God the Holy Trinity
Letham is aware that a hard division on God’s not having passions must take into account the fact that the Incarnation brought into true union with humanity. Jesus experiences human thoughts, human emotions, etc (162). Letham is certainly on the correct path, but the problem is much deeper (and this isn’t a slam against Reformed Christology; all Christological traditions hailing from the Chalcedonian definition must face this problem: does our definition of what it means to be a person today include self-reflection? If it does, then we are on the road to Nestorianism. If it doesn’t, is it really coherent to speak of person anymore?)
Letham gives a competent discussion on Creation, though one that will annoy many. He admits, contra many Klineans, that the divines likely held to six solar days, yet he points out that the more pertinent goal was to reject Augustine’s view of instantaneous creation. Further, what we must also admit, no matter where we land on this discussion, is that the divines did presuppose a geocentric cosmology which saw theology in spatial terms. Indeed, one wonders if George Walker even knew that the world is spherical (Letham 191 n.50).
Christ and covenant
- Makes the Klinean meritorious reading strained.
- CoW, while perhaps the correct reading, is not necessary to maintain Reformed theology. It was developed over time and if Kline’s reading is correct, then huge swathes of Reformed theology would have proved defective before Westminster (233).
Covenant of Redemption?
Letham highlights a number of problems. While he doesn’t note the problem of person, if person does not include mind (which is usually subsumed under nature), then does it make sense to speak of three individuals who all share the same mind making an agreement? I’m not saying it is a wrong idea, and the CoR certainly preserves a few key values, but it does have problems.

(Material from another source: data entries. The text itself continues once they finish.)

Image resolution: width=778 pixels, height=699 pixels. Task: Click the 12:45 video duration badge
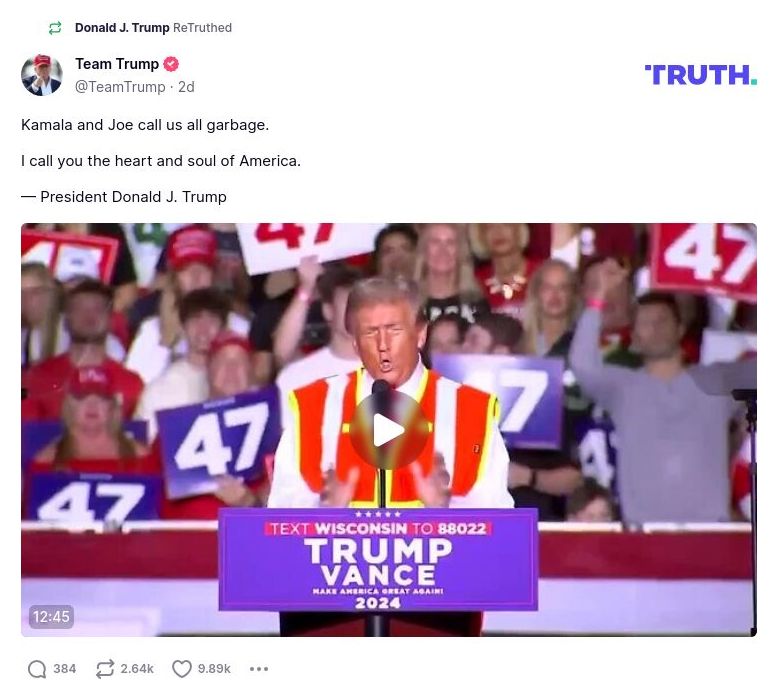pos(51,617)
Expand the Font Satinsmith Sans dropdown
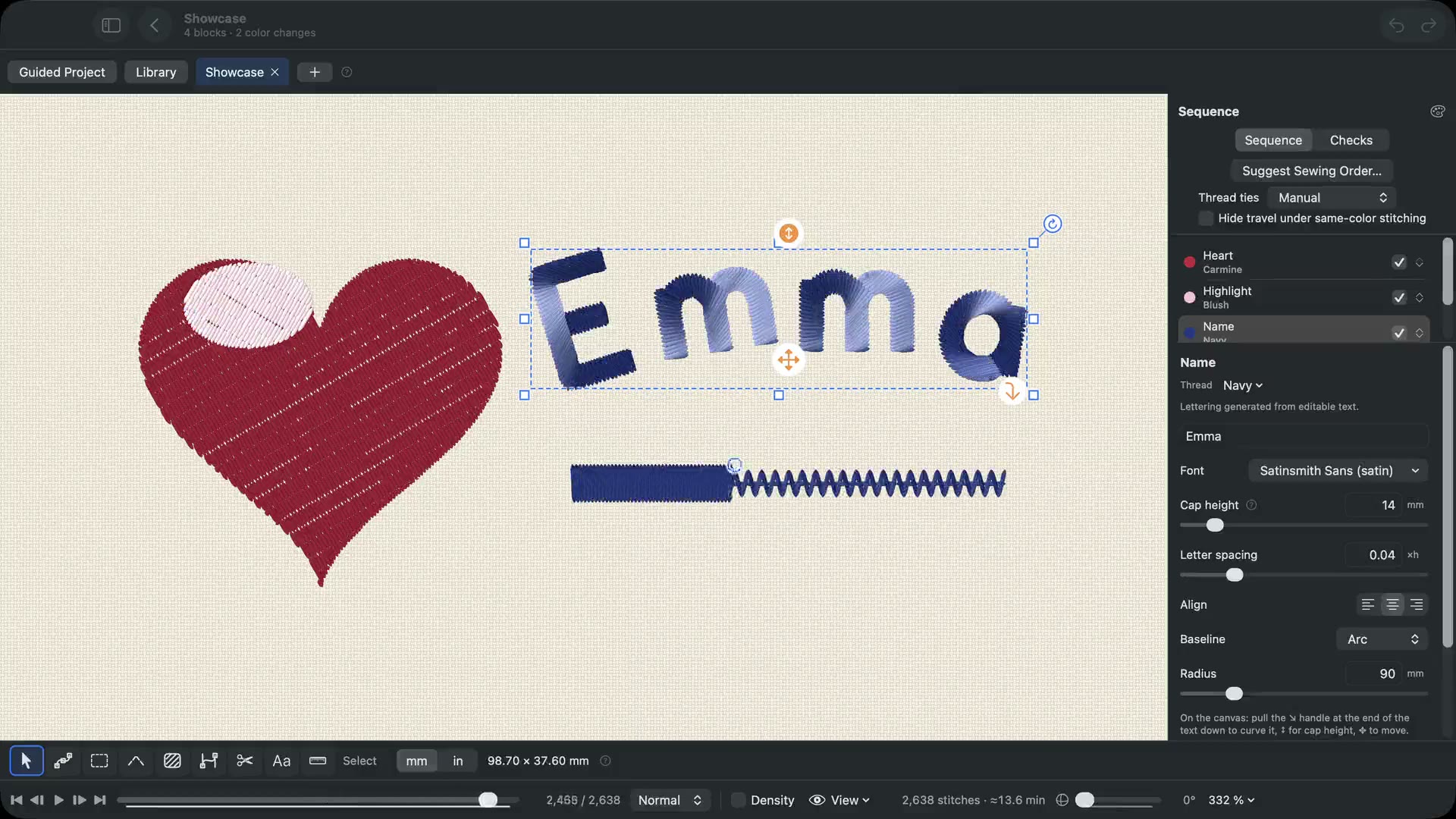 point(1338,470)
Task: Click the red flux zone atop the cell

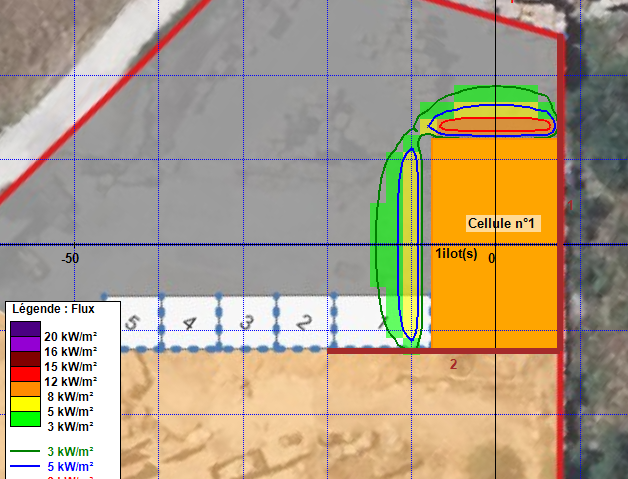Action: pos(496,125)
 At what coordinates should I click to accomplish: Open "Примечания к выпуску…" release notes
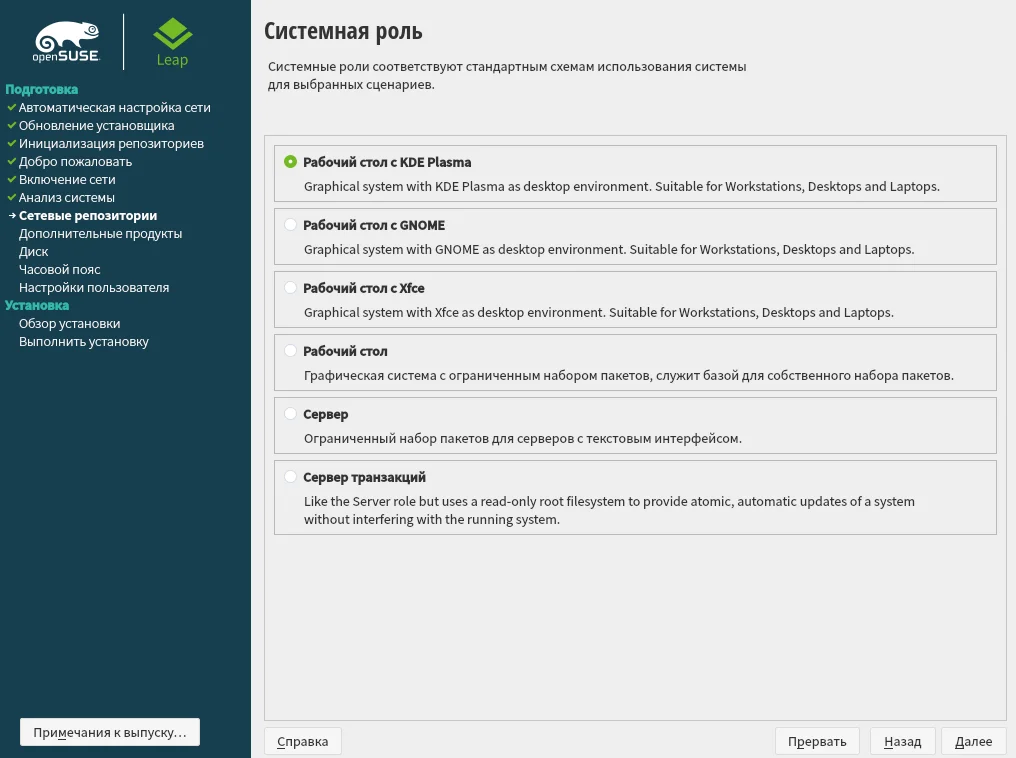[110, 732]
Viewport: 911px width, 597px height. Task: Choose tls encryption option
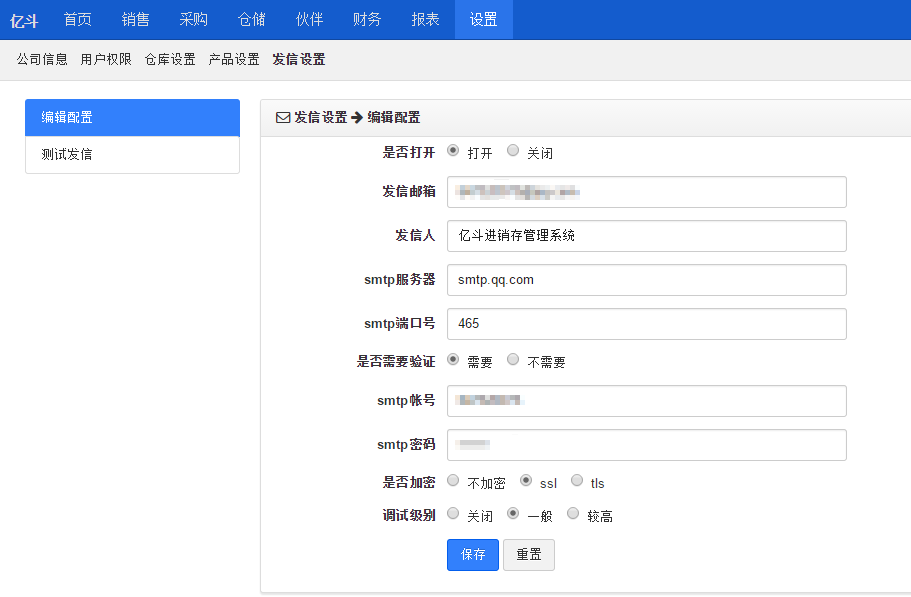(577, 481)
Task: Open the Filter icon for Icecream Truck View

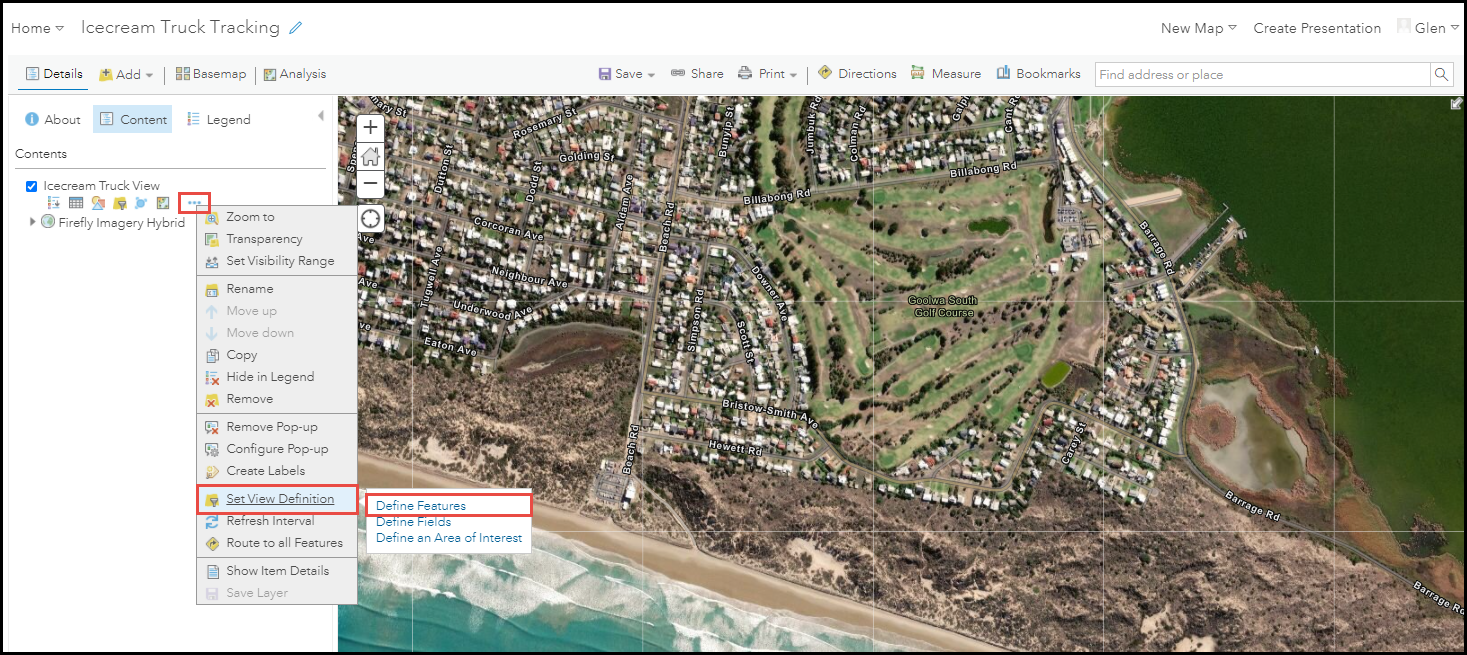Action: (x=120, y=203)
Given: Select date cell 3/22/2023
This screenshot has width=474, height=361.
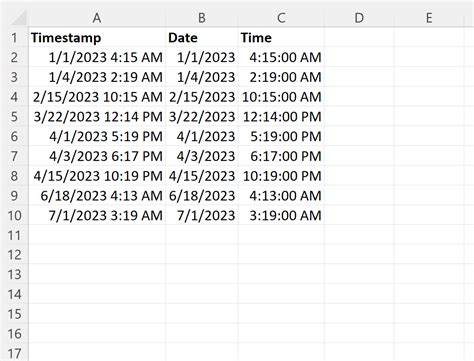Looking at the screenshot, I should click(x=202, y=116).
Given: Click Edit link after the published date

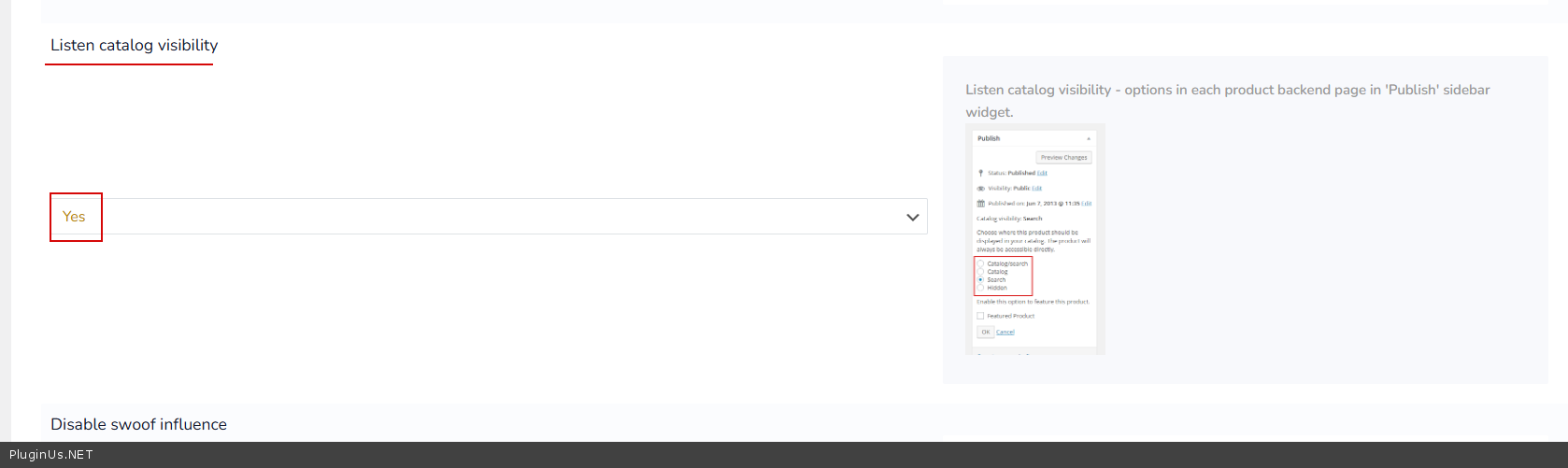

Great section on assurance and he places these (sometimes) painful discussions in their pastoral context, which context is often lost on critics of Reformed assurance. For the record, I agree with Goodwin pace Owen on the Spirit’s sealing.
Law, Liberty, Church and Eschatology
Great section on Law and Liberty–and he avoids getting involved in the painful theonomy disputes. Letham shows how the RPW should be read and interpreted in light of the Laudian imprisonment and persecution of Reformed believers. On another note, he points out how the Presbyterians really failed on clinching and continuing the “liberty of conscience” victory it justly won. I will elaborate:
Did the Solemn League and Covenant bind the consciences of those who didn’t vow it? Said another way, was Cromwell later on obligated to establish Presbyterian government? If he was, how does this square with what (Covenanter) Samuel Rutherford said, “It is in our power to vow, but not in the church’s power to command us to vow” (quoted in Letham 299)? Maybe the two points don’t contradict each other, but the tension is certainly strained.
And it appears the Presbyterians couldn’t maintain this tension. They chose to deal with the tyrant Charles I and supported (to their fatal regret later) the pervert Charles II. Cromwell’s victory at Dunbar is fully justified.
This isn’t a commentary on the Confession. It is a theological exploration of the historical circumstances behind it. Letham’s scholarship is judicious, measured, and quite frankly awe-inspiring.